# EXTRACTED TEXT
“It’s about people being kind to each other in a very difficult and violent place, and it’s a testament to man’s will to endure.”
Few topics have made for more gripping cinematic drama than true tales of incarceration. From the 1932 classic I Am a Fugitive from a Chain Gang to the 1962 biopic Birdman of Alcatraz to the 1993 In the Name of the Father, moviegoers have thrilled to stories that depict real-life prisoners struggling to survive the brutality of institutional confinement.
Amid so many acclaimed titles, perhaps none has captured audiences’ imaginations the way the 1973 prison adventure Papillon has. A box-office hit starring Steve McQueen and Dustin Hoffman, the film was based on the critically-hailed memoirs of Henri Charrière, a French thief who was wrongfully convicted of murder and sentenced to life at the notorious French Guiana penal colony in 1931.
Based on Henri Charrière’s international best-selling autobiographical books “Papillon” and “Banco”, and inspired by the screenplay by Dalton Trumbo, the screenplay for the new re-imagining of Papillon was crafted by Aaron Guzikowski (Prisoners, Contraband) and the film was directed by Michael Noer (R, Northwest).
Papillon is a thrilling adventure and a powerful portrait of the resilience of the human spirit, even in the face of utter inhumanity.

# DIRECTION A
In the passage about Papillon, who wrote the screenplay for the new re-imagining of the film?

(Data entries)

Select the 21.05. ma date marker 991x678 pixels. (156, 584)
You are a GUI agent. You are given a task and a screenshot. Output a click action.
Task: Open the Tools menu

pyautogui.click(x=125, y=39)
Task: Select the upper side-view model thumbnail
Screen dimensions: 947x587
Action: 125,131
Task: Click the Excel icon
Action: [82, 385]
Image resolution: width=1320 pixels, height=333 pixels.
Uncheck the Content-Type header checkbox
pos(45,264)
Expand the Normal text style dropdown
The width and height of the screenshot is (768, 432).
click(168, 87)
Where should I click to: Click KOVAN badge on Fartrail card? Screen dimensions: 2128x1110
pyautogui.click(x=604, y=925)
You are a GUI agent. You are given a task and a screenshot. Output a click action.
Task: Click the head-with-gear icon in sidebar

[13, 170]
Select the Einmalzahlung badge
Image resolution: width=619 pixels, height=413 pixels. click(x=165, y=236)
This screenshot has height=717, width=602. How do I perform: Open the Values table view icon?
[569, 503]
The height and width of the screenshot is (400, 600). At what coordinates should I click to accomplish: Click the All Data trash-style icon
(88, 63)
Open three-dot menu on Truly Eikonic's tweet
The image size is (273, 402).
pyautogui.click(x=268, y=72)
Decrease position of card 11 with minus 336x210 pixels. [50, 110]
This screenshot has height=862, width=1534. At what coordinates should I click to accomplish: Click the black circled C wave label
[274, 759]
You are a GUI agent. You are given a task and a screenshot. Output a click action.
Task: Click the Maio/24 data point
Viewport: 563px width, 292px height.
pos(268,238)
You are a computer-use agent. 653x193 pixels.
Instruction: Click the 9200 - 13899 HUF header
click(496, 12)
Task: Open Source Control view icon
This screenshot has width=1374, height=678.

# DIRECTION B
From the listing, reproduce verbatim the lines starting at the line that contains "This screenshot has height=717, width=602." and ending at the line that contains "Decrease position of".

# WRITTEN RESPONSE A
Aaron Guzikowski wrote the screenplay.

# WRITTEN RESPONSE B
This screenshot has height=717, width=602. How do I perform: Open the Values table view icon?
[569, 503]
The height and width of the screenshot is (400, 600). At what coordinates should I click to accomplish: Click the All Data trash-style icon
(88, 63)
Open three-dot menu on Truly Eikonic's tweet
The image size is (273, 402).
pyautogui.click(x=268, y=72)
Decrease position of card 11 with minus 336x210 pixels. [50, 110]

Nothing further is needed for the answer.